» **Work instruction**
From the listing below, set down exactly the lines between the one holding "Viewport: 800px width, 450px height." and the one holding "Click Shenzhen Wanyang", inclusive. No other line is wanted.

» **Information**

---------------

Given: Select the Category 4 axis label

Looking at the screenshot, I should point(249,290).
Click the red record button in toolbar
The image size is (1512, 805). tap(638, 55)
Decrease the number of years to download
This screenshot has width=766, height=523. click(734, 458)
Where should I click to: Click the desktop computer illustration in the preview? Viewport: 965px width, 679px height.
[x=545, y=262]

---------------

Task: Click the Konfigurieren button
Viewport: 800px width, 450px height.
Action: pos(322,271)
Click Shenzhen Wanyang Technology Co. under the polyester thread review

---------------

» **Result for this exercise**
Viewport: 800px width, 450px height.
Action: pos(322,271)
Click Shenzhen Wanyang Technology Co. under the polyester thread review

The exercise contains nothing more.